MAINT Clean-up scipy<1.10 code (scikit-learn#32615)

DeaMariaLeon · lesteve · web-flow · commit d41f7340dca3 · 2025-10-31T15:54:00.000Z
Co-authored-by: Loïc Estève &lt;loic.esteve@ymail.com&gt;
diff --git a/sklearn/conftest.py b/sklearn/conftest.py
@@ -14,6 +14,7 @@
 import numpy as np
 import pytest
 from _pytest.doctest import DoctestItem
+from scipy.datasets import face
 from threadpoolctl import threadpool_limits
 
 from sklearn._min_dependencies import PYTEST_MIN_VERSION
@@ -56,24 +57,16 @@
         f" should have pytest >= {PYTEST_MIN_VERSION} installed."
     )
 
-scipy_datasets_require_network = sp_version >= parse_version("1.10")
-
 
 def raccoon_face_or_skip():
-    # SciPy >= 1.10 requires network to access to get data
-    if scipy_datasets_require_network:
-        run_network_tests = environ.get("SKLEARN_SKIP_NETWORK_TESTS", "1") == "0"

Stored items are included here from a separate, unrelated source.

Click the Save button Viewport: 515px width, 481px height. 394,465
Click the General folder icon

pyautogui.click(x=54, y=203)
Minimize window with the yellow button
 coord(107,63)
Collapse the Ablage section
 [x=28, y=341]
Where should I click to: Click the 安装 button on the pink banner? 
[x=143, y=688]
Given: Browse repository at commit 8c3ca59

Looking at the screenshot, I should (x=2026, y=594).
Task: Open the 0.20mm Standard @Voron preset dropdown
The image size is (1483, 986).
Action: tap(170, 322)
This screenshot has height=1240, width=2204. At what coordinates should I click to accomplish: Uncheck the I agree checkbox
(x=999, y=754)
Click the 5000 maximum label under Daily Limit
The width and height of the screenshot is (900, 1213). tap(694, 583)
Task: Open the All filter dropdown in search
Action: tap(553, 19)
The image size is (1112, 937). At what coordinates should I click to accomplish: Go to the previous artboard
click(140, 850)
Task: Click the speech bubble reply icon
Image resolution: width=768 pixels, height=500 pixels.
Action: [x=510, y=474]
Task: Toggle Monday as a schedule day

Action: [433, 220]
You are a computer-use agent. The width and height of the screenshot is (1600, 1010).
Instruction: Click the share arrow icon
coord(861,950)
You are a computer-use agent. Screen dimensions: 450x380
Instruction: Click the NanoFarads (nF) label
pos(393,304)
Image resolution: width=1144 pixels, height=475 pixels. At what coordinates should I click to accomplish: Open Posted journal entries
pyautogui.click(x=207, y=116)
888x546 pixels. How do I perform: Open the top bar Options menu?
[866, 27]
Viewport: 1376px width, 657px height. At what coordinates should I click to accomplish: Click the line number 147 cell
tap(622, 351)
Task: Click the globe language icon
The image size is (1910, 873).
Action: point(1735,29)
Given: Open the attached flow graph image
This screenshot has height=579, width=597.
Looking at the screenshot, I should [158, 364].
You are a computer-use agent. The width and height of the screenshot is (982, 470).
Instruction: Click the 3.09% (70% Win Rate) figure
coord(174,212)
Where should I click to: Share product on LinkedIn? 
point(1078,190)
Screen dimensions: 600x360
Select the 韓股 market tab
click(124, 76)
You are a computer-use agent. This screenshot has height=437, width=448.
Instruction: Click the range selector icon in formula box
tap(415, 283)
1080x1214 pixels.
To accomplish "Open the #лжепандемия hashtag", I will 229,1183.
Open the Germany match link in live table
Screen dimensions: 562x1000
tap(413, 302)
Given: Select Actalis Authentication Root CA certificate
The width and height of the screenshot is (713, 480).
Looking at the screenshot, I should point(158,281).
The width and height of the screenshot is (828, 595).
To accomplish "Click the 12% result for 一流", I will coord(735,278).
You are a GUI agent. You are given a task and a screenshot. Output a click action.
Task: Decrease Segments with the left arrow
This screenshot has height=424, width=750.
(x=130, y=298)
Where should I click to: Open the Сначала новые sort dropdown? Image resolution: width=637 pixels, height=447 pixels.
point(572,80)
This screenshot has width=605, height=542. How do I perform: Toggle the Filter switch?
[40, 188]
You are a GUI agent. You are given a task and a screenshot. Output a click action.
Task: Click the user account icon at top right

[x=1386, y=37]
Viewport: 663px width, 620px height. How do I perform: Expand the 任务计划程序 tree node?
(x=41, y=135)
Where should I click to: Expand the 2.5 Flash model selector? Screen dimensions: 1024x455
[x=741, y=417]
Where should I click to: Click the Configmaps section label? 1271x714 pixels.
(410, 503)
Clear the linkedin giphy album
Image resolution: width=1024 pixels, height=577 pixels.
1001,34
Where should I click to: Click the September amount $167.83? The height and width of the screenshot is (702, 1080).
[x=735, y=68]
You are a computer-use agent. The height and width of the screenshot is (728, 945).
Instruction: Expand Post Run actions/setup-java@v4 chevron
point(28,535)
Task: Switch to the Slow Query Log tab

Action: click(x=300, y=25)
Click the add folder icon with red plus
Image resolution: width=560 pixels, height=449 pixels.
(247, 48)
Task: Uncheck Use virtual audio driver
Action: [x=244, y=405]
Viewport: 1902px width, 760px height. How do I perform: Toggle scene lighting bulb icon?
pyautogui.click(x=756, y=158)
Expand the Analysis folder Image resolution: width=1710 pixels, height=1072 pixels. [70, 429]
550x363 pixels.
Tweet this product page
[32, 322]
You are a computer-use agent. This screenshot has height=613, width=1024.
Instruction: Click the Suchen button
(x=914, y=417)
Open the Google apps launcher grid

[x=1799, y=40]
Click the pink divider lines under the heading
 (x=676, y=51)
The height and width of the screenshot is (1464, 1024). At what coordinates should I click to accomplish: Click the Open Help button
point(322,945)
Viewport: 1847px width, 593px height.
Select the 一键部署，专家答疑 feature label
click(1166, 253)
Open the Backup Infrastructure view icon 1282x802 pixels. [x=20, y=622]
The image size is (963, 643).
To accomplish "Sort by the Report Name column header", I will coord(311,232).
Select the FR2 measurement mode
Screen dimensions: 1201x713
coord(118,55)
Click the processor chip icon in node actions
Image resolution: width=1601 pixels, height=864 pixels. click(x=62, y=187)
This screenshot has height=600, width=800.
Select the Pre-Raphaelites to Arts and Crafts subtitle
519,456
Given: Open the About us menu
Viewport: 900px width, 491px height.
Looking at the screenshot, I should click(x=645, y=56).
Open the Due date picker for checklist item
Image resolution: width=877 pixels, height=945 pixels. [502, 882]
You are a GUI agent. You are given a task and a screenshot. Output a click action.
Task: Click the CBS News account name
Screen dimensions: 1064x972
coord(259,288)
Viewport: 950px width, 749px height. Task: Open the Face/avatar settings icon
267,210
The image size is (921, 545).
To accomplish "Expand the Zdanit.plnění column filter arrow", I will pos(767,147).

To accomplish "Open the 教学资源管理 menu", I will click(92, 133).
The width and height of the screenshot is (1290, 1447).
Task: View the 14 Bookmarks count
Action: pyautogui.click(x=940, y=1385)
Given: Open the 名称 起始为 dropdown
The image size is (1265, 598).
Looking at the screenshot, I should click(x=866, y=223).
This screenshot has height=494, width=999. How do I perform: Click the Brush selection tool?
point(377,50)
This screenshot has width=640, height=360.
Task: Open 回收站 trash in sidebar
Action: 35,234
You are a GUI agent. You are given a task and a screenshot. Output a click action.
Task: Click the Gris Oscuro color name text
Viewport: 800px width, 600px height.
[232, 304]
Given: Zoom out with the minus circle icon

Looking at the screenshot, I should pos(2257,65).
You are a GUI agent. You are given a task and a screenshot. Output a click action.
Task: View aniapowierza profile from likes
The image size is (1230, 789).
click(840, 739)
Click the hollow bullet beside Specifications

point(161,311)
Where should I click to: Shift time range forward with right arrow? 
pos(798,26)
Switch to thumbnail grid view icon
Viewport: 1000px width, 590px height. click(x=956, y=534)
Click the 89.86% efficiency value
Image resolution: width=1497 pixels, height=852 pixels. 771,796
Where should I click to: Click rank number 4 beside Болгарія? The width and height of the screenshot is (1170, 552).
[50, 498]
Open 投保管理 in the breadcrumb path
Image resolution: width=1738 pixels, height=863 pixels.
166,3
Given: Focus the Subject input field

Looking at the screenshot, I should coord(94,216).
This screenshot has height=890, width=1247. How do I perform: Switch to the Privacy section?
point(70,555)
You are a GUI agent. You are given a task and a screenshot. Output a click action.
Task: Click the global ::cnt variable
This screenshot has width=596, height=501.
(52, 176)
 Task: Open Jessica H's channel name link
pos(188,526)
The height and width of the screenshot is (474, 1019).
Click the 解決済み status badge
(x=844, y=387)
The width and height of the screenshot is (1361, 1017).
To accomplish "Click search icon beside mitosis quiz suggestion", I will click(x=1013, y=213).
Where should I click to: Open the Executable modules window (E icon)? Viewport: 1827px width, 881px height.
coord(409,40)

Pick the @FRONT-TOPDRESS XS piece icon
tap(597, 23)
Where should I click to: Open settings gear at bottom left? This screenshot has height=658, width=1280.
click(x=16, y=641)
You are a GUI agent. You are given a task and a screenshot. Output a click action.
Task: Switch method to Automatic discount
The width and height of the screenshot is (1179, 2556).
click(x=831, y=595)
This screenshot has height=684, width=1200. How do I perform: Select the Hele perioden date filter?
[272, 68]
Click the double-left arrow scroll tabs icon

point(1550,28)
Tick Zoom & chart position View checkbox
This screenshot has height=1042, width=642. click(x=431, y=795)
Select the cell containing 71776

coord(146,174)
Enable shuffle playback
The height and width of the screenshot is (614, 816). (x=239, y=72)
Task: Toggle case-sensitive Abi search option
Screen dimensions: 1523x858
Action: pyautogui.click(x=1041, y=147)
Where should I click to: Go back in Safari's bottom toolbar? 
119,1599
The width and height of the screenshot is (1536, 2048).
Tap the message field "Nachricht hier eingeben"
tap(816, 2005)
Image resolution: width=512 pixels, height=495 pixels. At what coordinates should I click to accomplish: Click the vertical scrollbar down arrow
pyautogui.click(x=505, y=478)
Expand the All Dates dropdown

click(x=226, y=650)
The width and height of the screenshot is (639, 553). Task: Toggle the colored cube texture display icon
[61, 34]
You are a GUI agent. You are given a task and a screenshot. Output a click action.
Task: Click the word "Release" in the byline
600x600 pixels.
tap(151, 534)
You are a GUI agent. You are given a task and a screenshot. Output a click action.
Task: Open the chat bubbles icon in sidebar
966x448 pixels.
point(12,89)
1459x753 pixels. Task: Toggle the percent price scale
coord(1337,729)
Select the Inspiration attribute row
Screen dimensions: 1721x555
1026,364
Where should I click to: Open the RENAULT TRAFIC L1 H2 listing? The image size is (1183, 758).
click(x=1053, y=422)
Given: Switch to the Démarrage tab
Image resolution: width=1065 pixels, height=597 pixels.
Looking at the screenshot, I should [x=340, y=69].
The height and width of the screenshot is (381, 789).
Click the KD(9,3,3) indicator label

-        if not run_network_tests:
-            raise SkipTest("test is enabled when SKLEARN_SKIP_NETWORK_TESTS=0")
-
-        try:
-            import pooch  # noqa: F401
-        except ImportError:
-            raise SkipTest("test requires pooch to be installed")
-
-        from scipy.datasets import face
-    else:
-        from scipy.misc import face
+    # SciPy requires network access to get data
+    run_network_tests = environ.get("SKLEARN_SKIP_NETWORK_TESTS", "1") == "0"
+    if not run_network_tests:
+        raise SkipTest("test is enabled when SKLEARN_SKIP_NETWORK_TESTS=0")
+    try:
+        import pooch  # noqa: F401
+    except ImportError:
+        raise SkipTest("test requires pooch to be installed")
 
     return face(gray=True)
 
@@ -91,8 +84,7 @@ def raccoon_face_or_skip():
     "fetch_species_distributions_fxt": fetch_species_distributions,
 }
 
-if scipy_datasets_require_network:
-    dataset_fetchers["raccoon_face_fxt"] = raccoon_face_or_skip
+dataset_fetchers["raccoon_face_fxt"] = raccoon_face_or_skip
 
 _SKIP32_MARK = pytest.mark.skipif(
     environ.get("SKLEARN_RUN_FLOAT32_TESTS", "0") != "1",
diff --git a/sklearn/preprocessing/_data.py b/sklearn/preprocessing/_data.py
@@ -35,7 +35,6 @@
     validate_params,
 )
 from sklearn.utils.extmath import _incremental_mean_and_var, row_norms
-from sklearn.utils.fixes import _yeojohnson_lambda
 from sklearn.utils.sparsefuncs import (
     incr_mean_variance_axis,
     inplace_column_scale,
@@ -3595,8 +3594,8 @@ def _neg_log_likelihood(lmbda):
         # the computation of lambda is influenced by NaNs so we need to
         # get rid of them
         x = x[~np.isnan(x)]
-
-        return _yeojohnson_lambda(_neg_log_likelihood, x)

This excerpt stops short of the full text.